3. The Color Mismatch
The ol’ “close enough” approach. This is something that usually doesn’t really work for designers.
You spend a good bit of time picking the colors that are just right, only to find that, when implemented by developers, those colors only kinda match the ones you picked.
4. People Talkin’ Like They Know What’s Up
Very few people (nobody) are immune to the pull to read reactions to their work.
So, when game designers put something out, they’re going to read the comments. All of them. Nothing grinds your game-design-gears like non-game developers and non-game designers complaining about the game development and the game design.
After all, what do they know about what it takes to create a game?!
5. Nobody else wants to play
Hey, let’s spend minimally tens of hours, if not hundreds, developing this little gamebaby that we know will be the ‘most perfect thing of all time’.
Except you keep putting time in and you start to wonder…will anyone else want to play this?
So you set up a demo and get some people to test it and…No. No one else wants to play it.
Sorry to have wasted your time, but your game just doesn’t cut it on the fun scale. No one has any taste!
6. When You Don’t Want to Play Your Own Game
What’s worse than other people not wanting to play your game? Probably nothing, right?
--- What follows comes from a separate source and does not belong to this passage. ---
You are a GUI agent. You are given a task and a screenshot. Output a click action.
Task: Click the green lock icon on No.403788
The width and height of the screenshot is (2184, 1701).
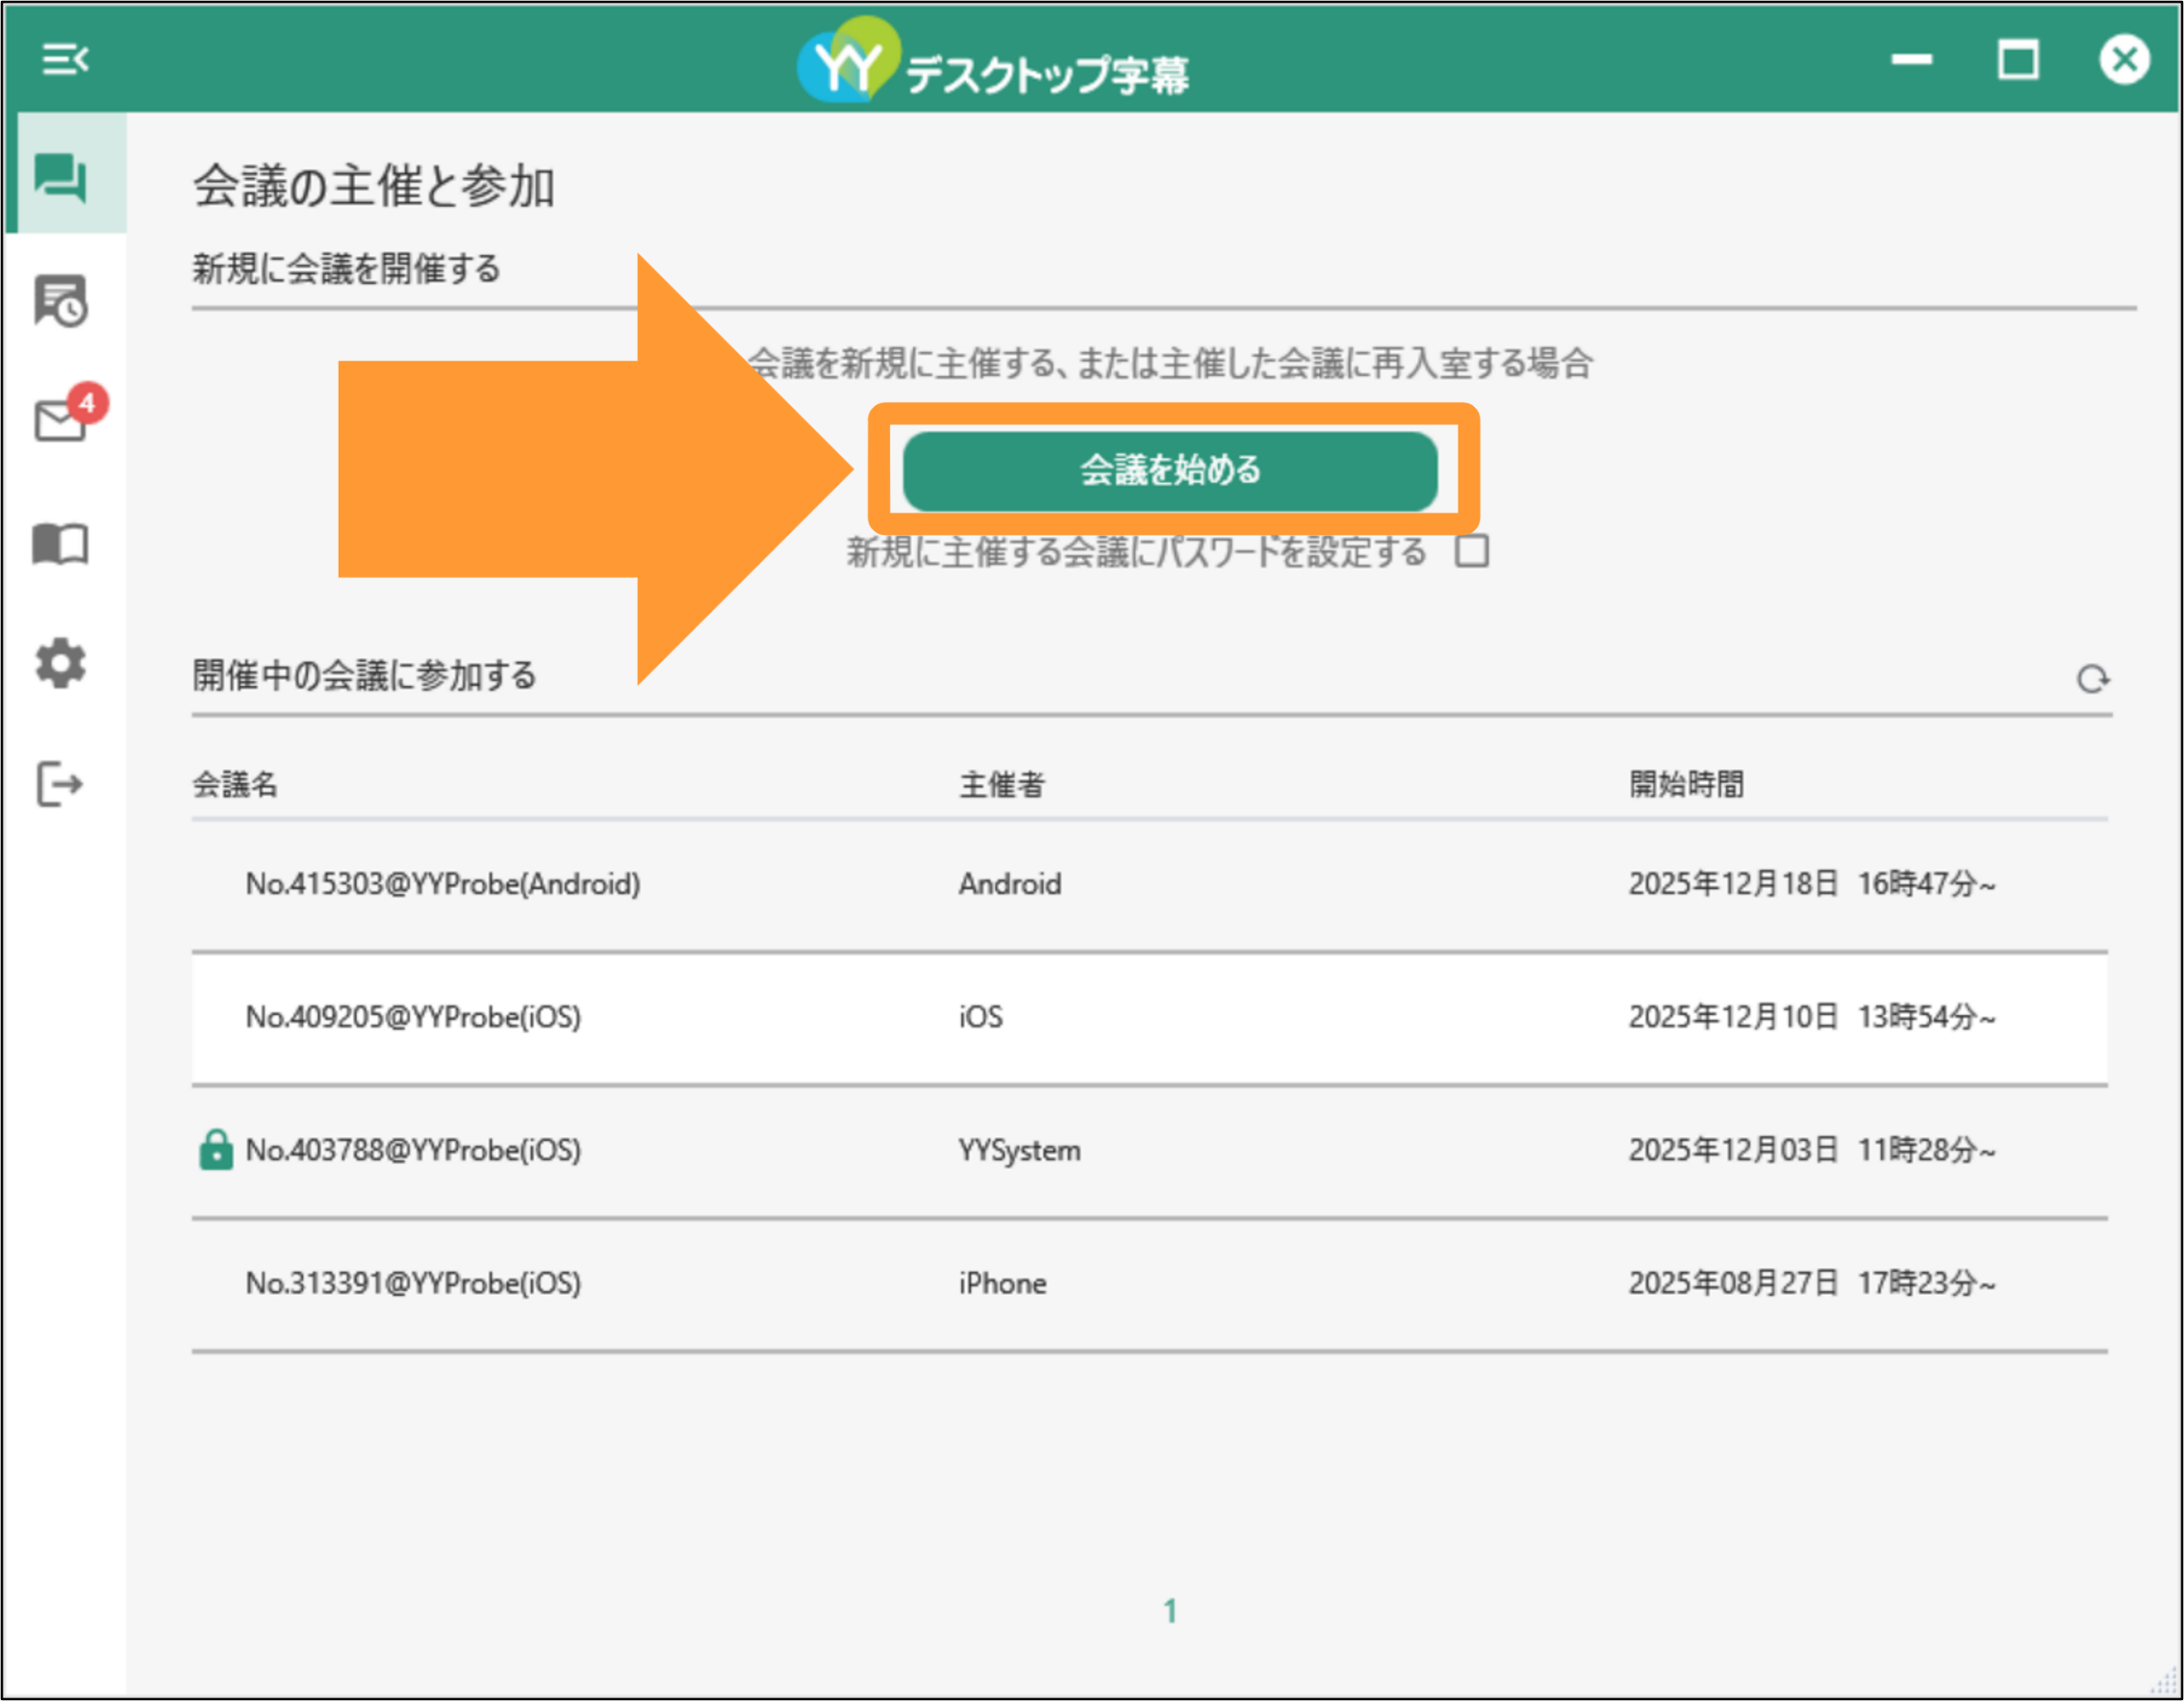(x=215, y=1150)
Well, what about when you’re building your own game. And you’ve put days’ worth of hours into it. And then it starts to dawn on you.
What if… what if you don’t even want to play this?! Your own game! How could this be!?
So you fire it up, just to make sure. And… oh…oh my god, no. no! NO!
You don’t even get any joy out of your own game. It isn’t fun.
Hey, you have to fail to move forward. Shake it off.
7. Commentless code
Hey your dev buddy has all this great code and he needs to take a look at.
“Ok, sure no problem” you say. “Let me just pull it up here…. What..What? Where are all the comments? Why have you done all of this? Why didn’t you leave me any notes?”
Code without any indication of what it does or why it’s there is a serious waste of everyone’s time.
Sometimes the game is small enough where you can get away with it. Other times there is just no excuse!
8. Vague instructions
“Listen, we’re definitely thinking aliens. And they should be a color. And they should be a tough enemy. But not too tough! Not as tough as the robot aliens.
What are the robot aliens? Oh i’ll tell you about them another tiime. But yeah, not as tough as those guys. But still tough.
And definitely a color, too, don’t forget that color we talked about.”
Instructions like that are virtually no help at all. Clear instructions work much better. Stick with clear instructions.
9. The Unmotivated
You got this awesome project and a sweet office and the office even has an office dog and she’s the cutest little thing!
But you’re the only one that wants to put in the effort, so things move really slowly and you’re left picking up a lot of slack. Whip those slackers into shape!
10. The learning curve
Mmmm new tech. Sounds awesome! Except oh WAIT you forgot that it is going to take some real effort to climb your way up the mercilessly-steep learning curve that comes with most new technologies!
It sucks during the climb, but just remember how sweet it is to reach the top and master the tech.